La foule se pressant pendant les soldes m'a encouragée à entrer, sans risquer de me faire alpaguer par une vendeuse chic qui me parlerait onctueusement tout en m'inspectant, avec un mépris à peine voilé, de haut en bas.
Les vitrines des grandes marques de stylos provoquent mon admiration. Je consate un net renouvellement des formes, privilégiant la longueur et les courbes, de belles couleurs métallisées, des motifs floraux ou géométriques. Cela faisait décidément bien longtemps que je ne m'étais pas adonnée à mon habituelle contemplation désintéressée. Il est clair que les prix sont hors de ma portée.

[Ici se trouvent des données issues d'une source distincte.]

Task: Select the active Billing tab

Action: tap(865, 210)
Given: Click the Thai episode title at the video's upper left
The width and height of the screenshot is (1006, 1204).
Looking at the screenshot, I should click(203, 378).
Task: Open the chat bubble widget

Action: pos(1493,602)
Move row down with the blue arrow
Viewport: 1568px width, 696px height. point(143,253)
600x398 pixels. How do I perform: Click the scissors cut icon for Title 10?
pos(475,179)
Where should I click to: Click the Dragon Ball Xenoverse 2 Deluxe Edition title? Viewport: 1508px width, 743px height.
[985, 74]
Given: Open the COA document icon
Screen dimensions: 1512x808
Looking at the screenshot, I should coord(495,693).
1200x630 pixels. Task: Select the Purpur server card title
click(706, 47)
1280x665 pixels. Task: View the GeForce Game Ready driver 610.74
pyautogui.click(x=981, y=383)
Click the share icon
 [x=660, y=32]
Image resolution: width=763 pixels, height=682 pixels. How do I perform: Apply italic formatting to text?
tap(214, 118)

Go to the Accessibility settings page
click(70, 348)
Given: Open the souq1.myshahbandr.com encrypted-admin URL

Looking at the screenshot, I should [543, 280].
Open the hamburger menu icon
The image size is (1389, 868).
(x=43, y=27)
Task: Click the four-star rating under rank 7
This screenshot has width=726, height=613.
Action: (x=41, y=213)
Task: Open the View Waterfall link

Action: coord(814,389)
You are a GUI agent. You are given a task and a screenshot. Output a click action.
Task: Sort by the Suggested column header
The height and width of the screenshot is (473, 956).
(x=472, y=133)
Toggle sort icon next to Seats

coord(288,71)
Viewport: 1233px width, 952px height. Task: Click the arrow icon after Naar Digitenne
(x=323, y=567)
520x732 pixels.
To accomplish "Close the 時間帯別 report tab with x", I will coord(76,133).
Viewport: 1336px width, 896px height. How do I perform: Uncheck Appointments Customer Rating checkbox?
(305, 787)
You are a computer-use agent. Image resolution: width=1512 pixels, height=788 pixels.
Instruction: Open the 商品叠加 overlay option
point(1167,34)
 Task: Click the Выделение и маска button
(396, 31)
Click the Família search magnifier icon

J'avise cependant un pot à crayons près de la caisse, affichant 15 euros pour chaque article. Sans rien espérer d'intéressant, je me penche et trouve quelques adorables stylos plume en bois, aux nuances brunes ou beiges. Vais-je résister ? J'en ouvre quelques uns, je les inspecte. Il y en a un, en particulier, que je trouve agréable à tenir, avec sa ligne incurvée, son corps tout en bois, son poids un peu lourd. Le vendeur trempe la plume dans un encrier, je trace quelques zigzags... Il ne faut pas trop présumer de ma tempérance dans ce domaine !
Je suis donc l'heureuse propriétaire d'un "Cyprès", d'Oberthur, marque pas spécialement réputée en la matière mais qui a créé là un très joli modèle. Pour l'instant, je trouve qu'il écrit trop fin et la plume est un peu dure, on verra si les choses évoluent avec le programme chargé que j'ai prévu (toujours ce fichu "projet professionnel"...).
On peut noter la proximité avec le superbe "Sérénité" de Waterman :

Forme très actuelle, qu'on trouve en plus classique dans des modèles plus accessibles, tels le "Noa" de Stypen :

Comment résister ? !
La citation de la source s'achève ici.